From springs and steams near Cashiers, North Carolina, a mighty river first forms as a glittering mountain stream near Whitesides Mountain. The Chattooga flows 10 miles in North Carolina before forming a forty-mile border between Georgia and South Carolina. The river drops 2,469 feet over 50 miles (49.3 feet per mile), creating a wild, dangerous run. The river surges, pools, and slashes through Chattooga Country as National Geographic referred to it. It’s known too as “Deliverance Country” owing to the 1972 film, Deliverance, that made it a legend.

Fabled Section IV of the Chattooga saves its strongest, rock-hard muscle for its last seven miles where boulders and ledges beget rapids, sieves, and hydraulics. One summer an ill-fated deer ended up in a keeper hydraulic where it tumbled for a week before the river spat it out, piece by piece.

This savage-but-stunning river flows through ancient Cherokee lands and it remains untamed. Dams straddle most rivers in the Southeast, but not the Chattooga, it runs free. Fishermen, naturalists, novelists, environmentalists, essayists, filmmakers, and the curious come to the Chattooga. Rafters and veteran kayakers brave its Sections III and IV. The river has long attracted thrill seekers, many times fatally. You don’t get on this river unless you’re a veteran of dangerous whitewater.

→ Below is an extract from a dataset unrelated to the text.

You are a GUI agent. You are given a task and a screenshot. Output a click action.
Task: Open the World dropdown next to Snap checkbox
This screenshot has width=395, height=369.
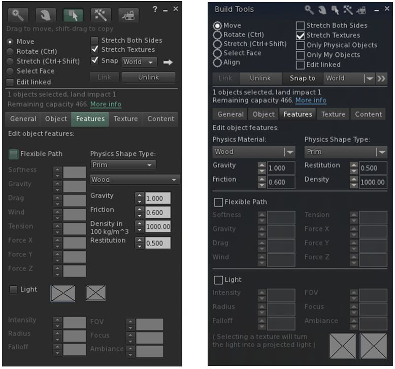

Best to employ an outfitter to take you down river, and when you do you’ll understand why James Dickey wrote, “I felt as though I had dipped into some supernatural source of primal energy. It was like riding on a river of air.”

“Sheltering, Southern Style” doesn’t end here. Like the Chattooga it keeps on rolling. For now, I’ll drop homebound readers off but I’ll keep sheltering along the back roads, so don’t be surprised when you hear from me again somewhere down a back road where the air is fresh, sunlight warm, and the fragrance of wildflowers sweeten a summer day. I’ll cruise mask-less through a land of nature, beauty, and quaint reminders of those who passed this way long, long before I did.